**Assigned task**.
Each line of the entries that mentions the string "video" needs to be reported.
◇ ◇ ◇ ◇ ◇ ◇ ◇
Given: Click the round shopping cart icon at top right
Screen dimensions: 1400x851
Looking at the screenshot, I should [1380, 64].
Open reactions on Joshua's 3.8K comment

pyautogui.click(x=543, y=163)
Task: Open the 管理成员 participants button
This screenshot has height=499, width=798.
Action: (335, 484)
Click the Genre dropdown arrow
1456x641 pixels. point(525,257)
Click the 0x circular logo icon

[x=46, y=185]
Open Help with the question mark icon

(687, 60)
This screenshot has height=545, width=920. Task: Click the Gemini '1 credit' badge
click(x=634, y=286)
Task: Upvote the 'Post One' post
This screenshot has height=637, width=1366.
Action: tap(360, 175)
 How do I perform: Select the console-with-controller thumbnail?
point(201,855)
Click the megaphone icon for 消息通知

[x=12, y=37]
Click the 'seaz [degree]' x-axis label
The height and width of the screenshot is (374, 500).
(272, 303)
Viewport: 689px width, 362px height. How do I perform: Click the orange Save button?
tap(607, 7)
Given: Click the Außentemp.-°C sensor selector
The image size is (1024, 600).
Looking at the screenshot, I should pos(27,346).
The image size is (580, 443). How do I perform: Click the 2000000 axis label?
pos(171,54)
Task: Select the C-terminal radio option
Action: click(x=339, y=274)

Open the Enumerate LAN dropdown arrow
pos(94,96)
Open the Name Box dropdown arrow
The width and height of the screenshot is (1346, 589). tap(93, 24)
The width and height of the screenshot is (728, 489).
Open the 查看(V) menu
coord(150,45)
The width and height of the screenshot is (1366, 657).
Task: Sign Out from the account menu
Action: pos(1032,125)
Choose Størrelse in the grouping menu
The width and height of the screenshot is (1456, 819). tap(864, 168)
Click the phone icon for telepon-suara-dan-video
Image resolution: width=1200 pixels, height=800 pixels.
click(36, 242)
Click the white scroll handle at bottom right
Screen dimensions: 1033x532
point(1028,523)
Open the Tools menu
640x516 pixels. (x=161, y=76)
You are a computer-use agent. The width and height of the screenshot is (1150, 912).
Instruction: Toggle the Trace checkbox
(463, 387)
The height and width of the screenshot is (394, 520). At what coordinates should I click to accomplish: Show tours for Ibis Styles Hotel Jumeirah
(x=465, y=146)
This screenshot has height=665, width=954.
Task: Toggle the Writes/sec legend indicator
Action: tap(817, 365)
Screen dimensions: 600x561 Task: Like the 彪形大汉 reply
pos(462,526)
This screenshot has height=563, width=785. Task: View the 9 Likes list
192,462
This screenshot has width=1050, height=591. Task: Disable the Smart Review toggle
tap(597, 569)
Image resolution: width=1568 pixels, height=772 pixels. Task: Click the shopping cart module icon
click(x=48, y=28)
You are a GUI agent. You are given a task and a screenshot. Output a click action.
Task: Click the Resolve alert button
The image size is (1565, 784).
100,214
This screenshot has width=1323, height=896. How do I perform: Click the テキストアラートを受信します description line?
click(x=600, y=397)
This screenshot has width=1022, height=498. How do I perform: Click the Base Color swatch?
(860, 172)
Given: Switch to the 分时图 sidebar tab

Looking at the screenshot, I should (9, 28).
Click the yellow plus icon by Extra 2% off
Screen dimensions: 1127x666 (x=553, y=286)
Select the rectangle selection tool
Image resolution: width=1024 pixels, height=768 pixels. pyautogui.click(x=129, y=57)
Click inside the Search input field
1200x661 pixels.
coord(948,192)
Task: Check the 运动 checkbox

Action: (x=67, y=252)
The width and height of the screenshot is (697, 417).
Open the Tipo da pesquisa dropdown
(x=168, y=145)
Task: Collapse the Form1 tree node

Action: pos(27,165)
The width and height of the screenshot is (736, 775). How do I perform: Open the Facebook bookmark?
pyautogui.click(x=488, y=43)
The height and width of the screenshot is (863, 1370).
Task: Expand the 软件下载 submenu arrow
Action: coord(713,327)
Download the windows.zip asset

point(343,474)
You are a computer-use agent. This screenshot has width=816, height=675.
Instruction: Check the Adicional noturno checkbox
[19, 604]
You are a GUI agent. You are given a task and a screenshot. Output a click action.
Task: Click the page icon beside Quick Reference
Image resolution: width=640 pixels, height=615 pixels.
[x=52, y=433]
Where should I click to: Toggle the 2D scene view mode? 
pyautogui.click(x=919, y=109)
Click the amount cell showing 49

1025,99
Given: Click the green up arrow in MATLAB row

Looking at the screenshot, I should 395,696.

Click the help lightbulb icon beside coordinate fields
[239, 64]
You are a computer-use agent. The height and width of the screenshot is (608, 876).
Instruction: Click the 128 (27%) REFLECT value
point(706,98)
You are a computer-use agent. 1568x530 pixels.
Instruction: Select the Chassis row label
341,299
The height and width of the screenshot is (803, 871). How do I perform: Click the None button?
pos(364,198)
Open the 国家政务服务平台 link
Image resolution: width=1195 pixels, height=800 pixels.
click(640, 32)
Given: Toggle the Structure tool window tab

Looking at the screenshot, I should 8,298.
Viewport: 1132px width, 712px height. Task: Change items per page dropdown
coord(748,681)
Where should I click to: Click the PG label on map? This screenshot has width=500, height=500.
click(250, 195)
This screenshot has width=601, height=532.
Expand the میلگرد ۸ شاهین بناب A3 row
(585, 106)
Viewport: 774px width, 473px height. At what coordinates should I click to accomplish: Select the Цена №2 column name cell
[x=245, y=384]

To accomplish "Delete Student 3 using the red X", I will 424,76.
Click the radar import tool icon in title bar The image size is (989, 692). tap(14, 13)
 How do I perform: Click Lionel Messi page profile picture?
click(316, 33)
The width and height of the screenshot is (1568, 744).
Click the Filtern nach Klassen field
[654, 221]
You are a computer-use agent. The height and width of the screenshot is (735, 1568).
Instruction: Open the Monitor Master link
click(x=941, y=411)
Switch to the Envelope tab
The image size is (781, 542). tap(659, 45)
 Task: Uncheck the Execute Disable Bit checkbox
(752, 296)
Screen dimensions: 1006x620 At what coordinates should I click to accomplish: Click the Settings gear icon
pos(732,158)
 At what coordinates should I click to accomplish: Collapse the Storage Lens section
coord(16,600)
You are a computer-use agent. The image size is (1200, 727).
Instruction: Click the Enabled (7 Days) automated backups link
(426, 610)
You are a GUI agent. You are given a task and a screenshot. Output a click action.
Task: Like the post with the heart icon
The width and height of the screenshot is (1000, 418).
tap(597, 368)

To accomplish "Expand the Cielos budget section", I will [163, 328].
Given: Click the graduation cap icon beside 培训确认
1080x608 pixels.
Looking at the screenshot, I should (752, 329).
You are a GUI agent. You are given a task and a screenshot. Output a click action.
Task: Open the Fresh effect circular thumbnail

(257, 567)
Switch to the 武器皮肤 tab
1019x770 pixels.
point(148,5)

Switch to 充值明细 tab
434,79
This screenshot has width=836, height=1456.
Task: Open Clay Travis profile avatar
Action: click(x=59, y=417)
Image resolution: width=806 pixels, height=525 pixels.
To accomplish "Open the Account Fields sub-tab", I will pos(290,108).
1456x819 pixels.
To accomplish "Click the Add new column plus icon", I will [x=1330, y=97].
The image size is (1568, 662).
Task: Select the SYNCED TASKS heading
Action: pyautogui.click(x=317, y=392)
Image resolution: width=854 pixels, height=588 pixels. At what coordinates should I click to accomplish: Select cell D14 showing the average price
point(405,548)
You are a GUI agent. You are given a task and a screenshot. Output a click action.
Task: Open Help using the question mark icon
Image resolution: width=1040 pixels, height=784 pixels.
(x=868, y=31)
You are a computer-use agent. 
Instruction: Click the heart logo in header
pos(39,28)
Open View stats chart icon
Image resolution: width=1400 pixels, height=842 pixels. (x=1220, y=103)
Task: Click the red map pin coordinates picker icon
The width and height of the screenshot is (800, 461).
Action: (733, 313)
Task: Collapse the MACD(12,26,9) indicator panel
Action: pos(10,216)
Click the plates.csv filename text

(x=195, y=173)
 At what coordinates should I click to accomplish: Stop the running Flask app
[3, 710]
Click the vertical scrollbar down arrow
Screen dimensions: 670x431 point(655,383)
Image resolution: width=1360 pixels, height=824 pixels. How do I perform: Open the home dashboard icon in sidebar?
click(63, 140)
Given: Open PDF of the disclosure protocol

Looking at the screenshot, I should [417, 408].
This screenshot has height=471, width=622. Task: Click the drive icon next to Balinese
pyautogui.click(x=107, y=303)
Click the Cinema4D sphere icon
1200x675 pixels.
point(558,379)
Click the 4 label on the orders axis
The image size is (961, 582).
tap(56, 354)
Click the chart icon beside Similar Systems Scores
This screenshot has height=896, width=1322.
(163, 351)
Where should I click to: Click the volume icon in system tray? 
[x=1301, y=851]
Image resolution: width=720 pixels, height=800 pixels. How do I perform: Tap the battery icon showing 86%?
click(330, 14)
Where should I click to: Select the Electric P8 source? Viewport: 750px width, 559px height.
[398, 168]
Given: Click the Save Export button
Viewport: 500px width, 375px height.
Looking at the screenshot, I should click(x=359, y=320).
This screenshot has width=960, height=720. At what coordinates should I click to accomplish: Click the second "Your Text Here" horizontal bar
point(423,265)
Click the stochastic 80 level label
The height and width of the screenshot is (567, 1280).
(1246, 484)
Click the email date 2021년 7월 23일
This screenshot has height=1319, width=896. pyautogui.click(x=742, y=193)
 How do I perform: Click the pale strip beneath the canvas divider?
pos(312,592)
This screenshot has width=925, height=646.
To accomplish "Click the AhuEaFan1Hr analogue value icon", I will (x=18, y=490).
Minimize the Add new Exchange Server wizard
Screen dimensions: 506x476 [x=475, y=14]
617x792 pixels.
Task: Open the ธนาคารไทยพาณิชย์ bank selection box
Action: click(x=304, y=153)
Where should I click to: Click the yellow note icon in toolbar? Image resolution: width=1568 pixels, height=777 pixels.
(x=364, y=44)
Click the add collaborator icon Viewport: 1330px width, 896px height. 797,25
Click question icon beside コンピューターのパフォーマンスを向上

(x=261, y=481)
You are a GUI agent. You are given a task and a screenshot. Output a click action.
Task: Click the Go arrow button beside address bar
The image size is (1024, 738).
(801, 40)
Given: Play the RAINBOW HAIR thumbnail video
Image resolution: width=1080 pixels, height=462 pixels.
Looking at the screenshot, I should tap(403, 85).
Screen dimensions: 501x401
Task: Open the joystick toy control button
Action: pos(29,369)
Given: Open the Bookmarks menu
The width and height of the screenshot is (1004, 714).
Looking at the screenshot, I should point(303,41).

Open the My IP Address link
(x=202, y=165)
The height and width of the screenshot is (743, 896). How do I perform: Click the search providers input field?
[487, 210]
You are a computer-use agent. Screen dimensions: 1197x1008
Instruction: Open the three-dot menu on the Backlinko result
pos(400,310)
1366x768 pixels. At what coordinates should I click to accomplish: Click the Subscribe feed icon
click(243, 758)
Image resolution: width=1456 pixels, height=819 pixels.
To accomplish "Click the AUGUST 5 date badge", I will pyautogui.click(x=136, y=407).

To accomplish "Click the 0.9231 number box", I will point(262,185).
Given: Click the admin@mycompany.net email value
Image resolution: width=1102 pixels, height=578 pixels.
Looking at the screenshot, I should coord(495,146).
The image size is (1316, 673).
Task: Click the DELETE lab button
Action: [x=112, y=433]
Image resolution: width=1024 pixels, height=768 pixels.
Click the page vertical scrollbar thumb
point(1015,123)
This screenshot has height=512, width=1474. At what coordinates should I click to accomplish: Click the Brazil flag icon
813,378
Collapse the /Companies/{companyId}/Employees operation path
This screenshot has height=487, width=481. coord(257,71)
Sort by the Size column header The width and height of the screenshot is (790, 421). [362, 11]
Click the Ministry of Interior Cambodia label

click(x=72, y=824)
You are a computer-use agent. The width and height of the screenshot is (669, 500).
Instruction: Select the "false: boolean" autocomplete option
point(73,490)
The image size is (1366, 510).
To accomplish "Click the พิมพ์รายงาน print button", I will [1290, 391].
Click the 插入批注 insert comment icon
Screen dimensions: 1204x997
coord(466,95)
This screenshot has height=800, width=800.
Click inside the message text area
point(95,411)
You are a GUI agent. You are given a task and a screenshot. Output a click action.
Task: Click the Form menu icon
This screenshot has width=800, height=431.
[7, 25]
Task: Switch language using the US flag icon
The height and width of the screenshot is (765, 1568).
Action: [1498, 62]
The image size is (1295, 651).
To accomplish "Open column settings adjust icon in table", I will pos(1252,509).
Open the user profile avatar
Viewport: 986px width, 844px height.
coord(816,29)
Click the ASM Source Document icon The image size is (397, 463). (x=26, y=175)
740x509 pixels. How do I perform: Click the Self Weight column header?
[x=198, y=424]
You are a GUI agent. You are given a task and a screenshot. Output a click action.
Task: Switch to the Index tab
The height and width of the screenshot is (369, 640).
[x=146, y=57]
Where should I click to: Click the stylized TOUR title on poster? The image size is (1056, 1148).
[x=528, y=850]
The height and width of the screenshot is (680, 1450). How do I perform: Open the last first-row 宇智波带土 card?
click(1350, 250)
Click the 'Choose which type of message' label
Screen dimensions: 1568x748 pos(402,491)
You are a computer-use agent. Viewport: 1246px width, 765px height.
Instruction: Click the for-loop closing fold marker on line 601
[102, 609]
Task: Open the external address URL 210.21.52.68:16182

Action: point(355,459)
◇ ◇ ◇ ◇ ◇ ◇ ◇
**Result**.
Click the phone icon for telepon-suara-dan-video
Given: Play the RAINBOW HAIR thumbnail video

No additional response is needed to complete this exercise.